When the team exposed the organoids to Zika, they discovered specifically how the virus destroys neural stem cells, the cells from which the brain grows during fetal development. Novitch’s team found that there are four specific molecules, called receptors, on the outer surface of neural stem cells; previous studies have indicated that the Zika virus could bind to these receptors and infect the cells. The researchers then mapped the changes that occur in the neural stem cells after Zika infection, presenting a clearer picture of how the virus infiltrates and harms fetal brain tissue.

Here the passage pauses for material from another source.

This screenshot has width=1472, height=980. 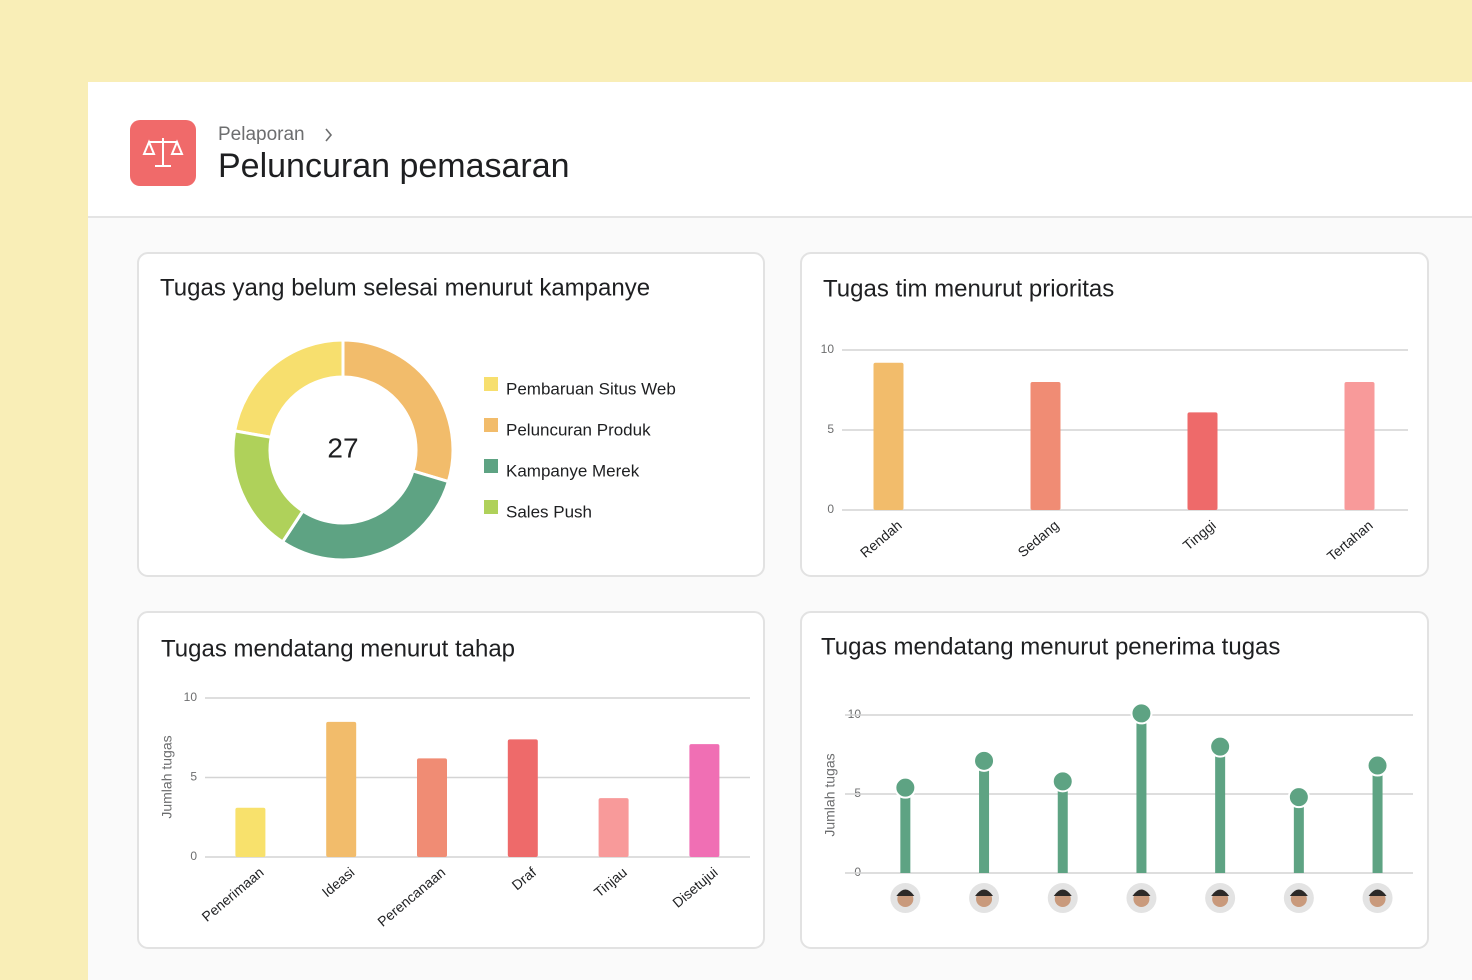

Zika is associated with an unusually high incidence of fetal brain damage, so understanding how neural stem cells are affected by the virus could be an important new step toward a treatment.
The researchers tested several drugs on the Zika-infected organoids. They found three that are effective at blocking the virus’s entry into the brain tissue, including two that protected neural stem cells by preventing the interaction between the virus and entry receptors on the neural stem cells. In previous studies by Novitch and other UCLA colleagues, one of those drugs reduced brain damage in fetal mice infected with Zika.
“Many neurological diseases or conditions arise from defects in the way one neuron communicates with another or from the way an external factor, such as a virus, interacts with neural cells,” Novitch said. “If we can focus in at the level of cellular communication, we should be able to model those undesirable cellular interactions and counteract them with drugs or other therapies.”
The team plans to continue using its improved organoids to better understand human brain development and to learn more about autism spectrum disorders, epilepsy and other neurological conditions.
The experimental drugs used in the preclinical study have not been tested in humans or approved by the Food and Drug Administration for treating Zika in humans.
The research was supported by grants from the California Institute for Regenerative Medicine and its California State University Northridge–UCLA Bridges training program; the National Institutes of Health; the Uehara Memorial Foundation; the Ministry of Science, Research and Arts of Baden-Württemberg; the National Institute of Neurological Disorders and Stroke’s Informatics Center for Neurogenetics and Neurogenomics; an UCLA Broad Stem Cell Research Center-Binder Family Foundation research award; and an UCLA Broad Stem Cell Research Center–Rose Hills Foundation research award.